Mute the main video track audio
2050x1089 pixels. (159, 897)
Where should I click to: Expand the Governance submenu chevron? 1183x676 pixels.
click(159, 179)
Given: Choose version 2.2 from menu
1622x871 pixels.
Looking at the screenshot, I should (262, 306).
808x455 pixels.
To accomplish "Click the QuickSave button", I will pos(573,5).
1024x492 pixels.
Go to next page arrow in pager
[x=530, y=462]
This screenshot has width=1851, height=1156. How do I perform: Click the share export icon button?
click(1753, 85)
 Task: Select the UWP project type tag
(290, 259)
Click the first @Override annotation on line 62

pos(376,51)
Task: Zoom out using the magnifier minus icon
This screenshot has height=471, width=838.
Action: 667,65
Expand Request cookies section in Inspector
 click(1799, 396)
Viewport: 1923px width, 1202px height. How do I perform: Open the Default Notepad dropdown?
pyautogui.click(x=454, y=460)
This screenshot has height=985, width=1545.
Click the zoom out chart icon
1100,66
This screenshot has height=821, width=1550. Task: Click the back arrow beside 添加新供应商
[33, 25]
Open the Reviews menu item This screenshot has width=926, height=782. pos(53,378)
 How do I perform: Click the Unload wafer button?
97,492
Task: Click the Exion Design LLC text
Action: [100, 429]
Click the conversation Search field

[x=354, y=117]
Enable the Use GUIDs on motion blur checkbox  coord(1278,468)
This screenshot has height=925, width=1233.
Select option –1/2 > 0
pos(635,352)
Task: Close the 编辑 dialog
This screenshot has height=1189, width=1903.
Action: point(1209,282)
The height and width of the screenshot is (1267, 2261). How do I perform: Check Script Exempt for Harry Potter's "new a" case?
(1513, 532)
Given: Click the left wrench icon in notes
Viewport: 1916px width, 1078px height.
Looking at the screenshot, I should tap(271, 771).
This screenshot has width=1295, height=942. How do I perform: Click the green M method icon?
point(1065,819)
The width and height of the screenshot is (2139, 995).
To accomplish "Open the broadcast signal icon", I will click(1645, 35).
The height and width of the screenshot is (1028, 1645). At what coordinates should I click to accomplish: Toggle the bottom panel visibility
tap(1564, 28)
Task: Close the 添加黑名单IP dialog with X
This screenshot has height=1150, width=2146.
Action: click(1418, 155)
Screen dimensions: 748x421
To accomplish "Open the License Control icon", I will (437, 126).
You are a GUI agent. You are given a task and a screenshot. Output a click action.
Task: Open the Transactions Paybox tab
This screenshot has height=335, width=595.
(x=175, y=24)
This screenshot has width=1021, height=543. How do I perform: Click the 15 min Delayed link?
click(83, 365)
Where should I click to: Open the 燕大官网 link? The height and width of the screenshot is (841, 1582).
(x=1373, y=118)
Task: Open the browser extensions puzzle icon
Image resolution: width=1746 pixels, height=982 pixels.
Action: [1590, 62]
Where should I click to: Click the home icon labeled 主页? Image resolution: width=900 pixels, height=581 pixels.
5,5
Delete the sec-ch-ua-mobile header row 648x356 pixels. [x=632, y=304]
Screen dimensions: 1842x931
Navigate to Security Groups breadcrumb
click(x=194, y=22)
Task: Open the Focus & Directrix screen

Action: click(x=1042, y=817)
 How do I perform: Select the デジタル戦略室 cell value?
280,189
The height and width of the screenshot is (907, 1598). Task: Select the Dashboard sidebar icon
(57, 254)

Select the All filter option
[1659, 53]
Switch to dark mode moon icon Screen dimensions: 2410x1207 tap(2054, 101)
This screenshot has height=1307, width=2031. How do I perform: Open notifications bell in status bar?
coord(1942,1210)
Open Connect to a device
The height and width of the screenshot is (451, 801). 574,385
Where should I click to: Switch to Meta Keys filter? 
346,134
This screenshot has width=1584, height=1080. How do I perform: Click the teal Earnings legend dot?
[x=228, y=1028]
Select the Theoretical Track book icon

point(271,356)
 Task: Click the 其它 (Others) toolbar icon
□ □ □ □
### Problem details
Check each line of the listing above, and copy it if it contains the word "dimensions".

### Written answer
Screen dimensions: 748x421
Screen dimensions: 1842x931
Switch to dark mode moon icon Screen dimensions: 2410x1207 tap(2054, 101)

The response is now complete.